Session: Medical Education 7: Resident - Curriculum II
747 - Enhancing Pediatric Outpatient Medicine Education in an Ambulatory Pediatric Residency Clinic
Sunday, April 26, 2026
9:30am - 11:30am ET
Publication Number: 3723.747
Nico Espinal, Henry Ford St. John Hospital, Royal Oak, MI, United States; Michelle M. Truong, Henry Ford St John Childrens Hospital, Detroit, MI, United States; Karen Alton, Henry Ford St. John Hospital, Farmington Hills, MI, United States; Christy A. Petroff, Henry Ford St. John Children's Hospital, Detroit, MI, United States
Resident Physician Henry Ford St. John Hospital Royal Oak, Michigan, United States
Background: Strengthening outpatient pediatric education is essential to preparing residents for the demands of ambulatory care. Case-based learning (CBL) has been shown to enhance clinical reasoning and engagement by immersing learners in realistic patient scenarios. The Yale Primary Care Pediatrics Curriculum, rooted in CBL, was implemented to support these goals within a resident-led primary care conference. Objective: This study evaluated the impact of a structured, case-based outpatient curriculum on pediatric residents' perceived knowledge, clinical reasoning, patient management skills, professional identity, and satisfaction with ambulatory training. Design/Methods: A pre-post interventional design was conducted with ten PGY-1 residents during the 2024-2025 academic year. Weekly 30-minute CBL sessions were delivered facilitated by senior residents using cases from the Yale Primary Care Pediatrics Curriculum. Participants completed de-identified surveys before curriculum initiation and after each cycle, assessing different domains including knowledge, clinical reasoning, patient management, professional identity, comprehensive care, and overall educational experience. Data were analyzed descriptively to compare pre- and post-intervention trends. Results: Residents demonstrated consistent improvement across all measured domains. Self-reported knowledge progressed from "poor/fair" to predominantly "good/excellent." Confidence in clinical reasoning and patient management similarly increased, with greater proportions reporting "confident/very confident" after the intervention. Perceived contributions to professional identity and responsibility for patient care strengthened across cycles. Satisfaction with the outpatient educational experience increased, with residents overwhelmingly rating the curriculum as relevant and beneficial to clinical practice.

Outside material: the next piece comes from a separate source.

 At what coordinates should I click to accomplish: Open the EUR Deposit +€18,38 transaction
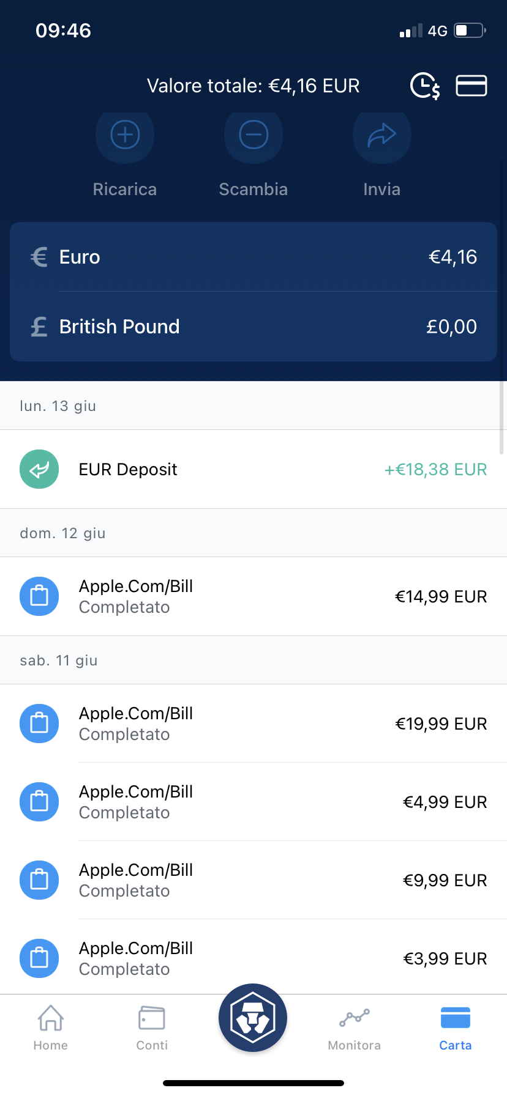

Conclusion(s): Implementation of a case-based outpatient curriculum was associated with improved perceived competence, confidence, and professional growth among pediatric residents. These findings suggest that structured, resident-led CBL may serve as an effective model for enhancing ambulatory pediatric education especially in community hospital residency program settings. Future studies incorporating objective performance measures and multi-institutional data are warranted.